Tener padres inmigrantes no significa que estas familias son nuevas en los EE. UU.

“Algo que encontramos que podría sorprender a algunos lectores, dadas las conversaciones sobre inmigración en estos días, es que la mayoría de los padres no son inmigrantes nuevos”, dijo Hamutal Bernstein, investigador asociado del Instituto Urbano.

De hecho, más de 3/4 de los niños tienen padres que han estado en los Estados Unidos por más de una década. Sólo el 11 por ciento ha estado en los Estados Unidos por menos de cinco años.

Además, “la mayoría de estos padres son inmigrantes (61 por ciento) que son ciudadanos de los EE. UU.”, Dijo Bernstein. Más de 9 de cada 10 niños (91 por ciento) son ciudadanos de EE. UU.

Alrededor del 39 por ciento (7.2 millones de niños) tienen padres que no son ciudadanos, lo que incluye a las personas indocumentadas, con tarjetas verdes, visas o protecciones temporales.

Bilingües, hogares de dos padres, ingresos inferiores

No es sorprendente que más de la mitad de los niños de los EE. UU. en una familia de padres inmigrantes sean bilingües, en comparación con menos del 5 por ciento de los hijos de padres nacidos en los EE. UU. En una economía cada vez más global, dijeron los investigadores, esto es una ventaja.

Los hijos de padres inmigrantes también son más propensos a crecer en un hogar con dos padres, 80 por ciento en comparación con el 69 por ciento de los que tienen padres nacidos en los Estados Unidos.

Los investigadores encontraron que, si bien la gran mayoría (casi 8 de cada 10) de los padres inmigrantes tienen título de preparatoria o universidad, el 20 por ciento vive en un hogar donde los padres no se graduaron de preparatoria, lo que coloca a los niños en un mayor riesgo de movilidad económica baja.

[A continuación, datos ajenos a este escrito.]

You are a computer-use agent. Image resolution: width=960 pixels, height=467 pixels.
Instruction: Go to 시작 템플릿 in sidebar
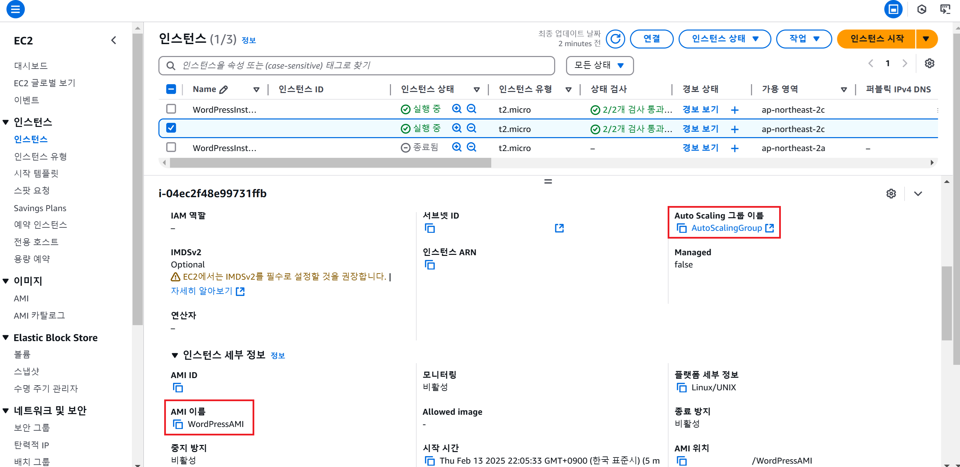coord(36,173)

Y mientras más de 9 de cada 10 hijos de inmigrantes ven a sus padres trabajando horas muy largas, casi la mitad vive en familias de bajos ingresos, en comparación con solo un tercio de los padres nacidos en los Estados Unidos.

“Las familias están trabajando, pero no se están adelantando [económicamente]”, dijo Cary Lou, investigadora del Urban Institute a NBC News.

Cambio de destinos

Aunque la mayoría de los hijos de inmigrantes (62 por ciento) viven en seis estados, incluyendo California, Texas y Nueva York, estas partes del país no han visto un aumento significativo en los niños con padres inmigrantes.

De hecho, California experimentó una reducción del uno por ciento en la proporción de niños con padres inmigrantes entre 2016 y 2017, aunque es el estado con más hijos de inmigrantes.

En Carolina del Norte, el 19 por ciento de los niños tenía un padre inmigrante en 2017, un aumento del 12 por ciento desde el 2006. En Nebraska, el 16 por ciento de los niños tiene un padre inmigrante.

“Esta realidad significa que la importancia otorgada a la política de inmigración es impactante en todos los estados y localidades del país, no solo en los estados que actualmente tienen una gran población de inmigrantes”, señala el informe.

Según los expertos, las políticas se deben basar en la evidencia

Con estas realidades en mente, Bernstein dijo que es importante tener en cuenta “las repercusiones” que las políticas de inmigración de los Estados Unidos podrían tener en la vida de los niños y su futuro económico.

Poner fin a las protecciones temporales contra la deportación (TPS), recortar la admisión de refugiados y solicitantes de asilo en el país, y limitar el acceso a las tarjetas verdes y las solicitudes de visa temporales son algunas de las políticas de inmigración actuales que “pueden poner en peligro su bienestar, separarlos de sus familias, y socavar su desarrollo”, según el informe.

El temor que tales políticas han inculcado a las familias en todo el país ha causado “un efecto escalofriante” que ha llevado a muchos inmigrantes a dejar de usar programas de alimento y salud subsidiados por el gobierno, lo cual tiene efectos adversos en los niños y pueden violar sus derechos para acceder a tales beneficios, Bernstein dijo.

Los investigadores esperan que el estudio recientemente publicado y las herramientas interactivas gratis puedan ayudar a los legisladores a comprender mejor las realidades de las familias inmigrantes para elaborar políticas que reflejen la profunda conexión que existe entre los inmigrantes y los ciudadanos estadounidenses.